Воздух горних широт и нездешних сердец логарифмы,
безупречный герой, чей сюжет для ремонта отозван,
карты звёздного неба, подземных даров лабиринты —
это только свеча, что трепещет во сне коматозном.
Смыслов строй предложил нам Творец —
не толпу междометий,
только Слова — не слышим, лишь алчно мечтаем о чуде.
Время бродит в пространстве, шурша черепами столетий,
средь несчётных миров.
Боже бедный, какое безлюдье!..
Хохлацкая баллада
Вот гарцует на пригорке — девки, закрывайте шторки! —
дядя — Митька-егоза:
с детства доставалось порки, но усы всегда в махорке,
в серой ярости глаза!
Был он прасолом и волком, жизни вкус изведал с толком,
и не покидал седла,
пялились донцы-соседи: уродится ж чёрт на свете! —
на горячего хохла.
В прошлой жизни бесталанной был у деда конь буланый —
царский поезд обгонял:
дед нашёл себе шараду — двинул покорять Канаду,
сотнику коня загнал.
Переполошил округу сын-малец — украл зверюгу,
в гриву утыкая нос,
жеребца в степи запрятал, но — нашли, и он заплакал.
Так мой милый дядька рос…
Только вспомню слёз и смеха нескончаемое эхо —
всё, что рассказал отец —
ненависти или мести рад я больше, чем невесте,
хоть всему пришёл конец.
Под звездою скорпиона, поумерь-ка скорбь, Иона,
тормозни свово кита:
то ли ноет ретивое, то ли воет рулевое,
то ли силушка не та.
Голь, кацапы, тавричане, греки, персы, молокане —
накипь русского котла,
пахнет язвой моровою да войною мировою,
бьют сплеча и жгут дотла.
То сангвиник, то холерик, дядька не искал америк,
он другой рванул стоп-кран:
золотые вшил десятки в шубы старые заплатки,
молча канул в Туркестан.
Но до этого — собаки! — ранен был в нечестной драке,
отлежался на печи,
зиму бабушка лечила, от болезни отлучила,
но от мести — отучи!..
О, змеиная улыбка, шаповаловская сшибка:
сдохни, но сочтись во всём! —
кровью лёгкие заполнил, но дружка того запомнил
и всех прочих, кто при нём…
Наступило время свадеб — улицею меж усадеб
прёт обидчик, пьян слегка.
Дядька мой в бекеше длинной у ворот стоит с дубиной,
взором нежит облака.
Вот шеренга женихова, вот невестина обнова —
под весёлую гармонь
тяжко хрустнула дубина, замертво упал вражина,
дядька же — побрёл домой.
Раз кого, уж вы поверьте, он убил (пусть не до смерти —
но потом не жизнь была),
дядьке каторга светила, но маленько подфартило:
революция пришла.
Кровью мытые закаты, краснозадые мандаты,
тиф, колхозы, голод, мрак…
Вспомнить — и опохмелиться, хоть он и поныне длится,
отчей пажити бардак.
И бегут от половодья — всё кулацкие отродья,
дед мой, родичей толпа:
от Медведицы и Дона, от поруганного дома,
век не кончится тропа —
за горами, за долами, за калмыцкими степями,
за печальной Сыр-Дарьёй,
где страшны и мохногруды прокажённые верблюды,
а душа полна зарёй…
Я там жил — какое диво, по усам текли мёд-пиво:
чашу там до дна испил.
Там отцу божился: «Тату!

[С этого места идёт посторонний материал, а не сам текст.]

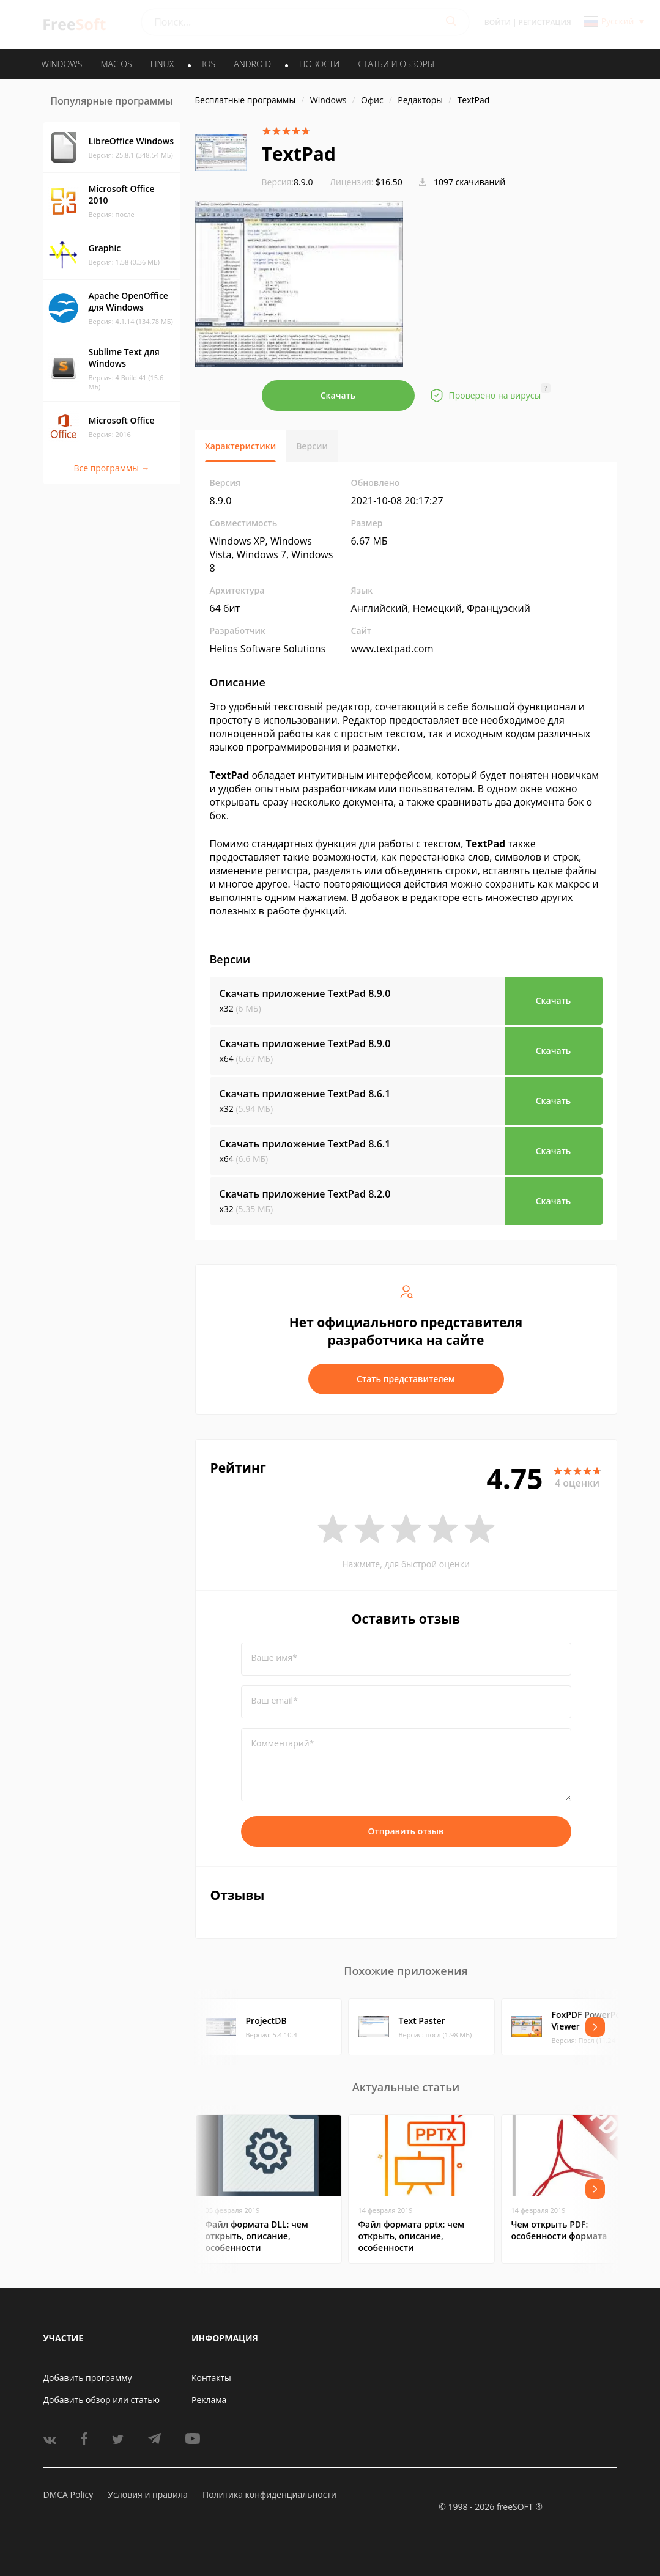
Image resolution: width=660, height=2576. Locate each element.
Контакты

Буду с краю ставить хату!»
Но поклялся — и забыл…
Так и дядька? хоть не ссыльный, жизнь свою рукою сильной
повернул — не ожидал,
с той поры, как бил дубиной, больше родины любимой
он до смерти не видал.
Прожил век, поторопился и с родными не простился,
сжал обиду в кулаке —
отошёл в степи казахской, то ли гуннской, то ли сакской,
в собственном особняке.
Кончились его химеры: мне в глаза, на гребне эры
все, на фото вставши в ряд,
и укоры, и примеры — пламенные офицеры,
братья старшие глядят…
В топоры я не рубился — но у дядьки научился
не чураться всех голгоф,
как последняя паскуда. И — не умирать, покуда
всех не отплатил долгов!
Смертный миг и запах гари — всё вернул бы каждой твари:
видно, не дано простить.
Что ж, коли сложилось плохо и твой враг — сама эпоха,
надо жить. И этим — мстить.
____________________
* «С радостью, с удовольствием!» (франц.).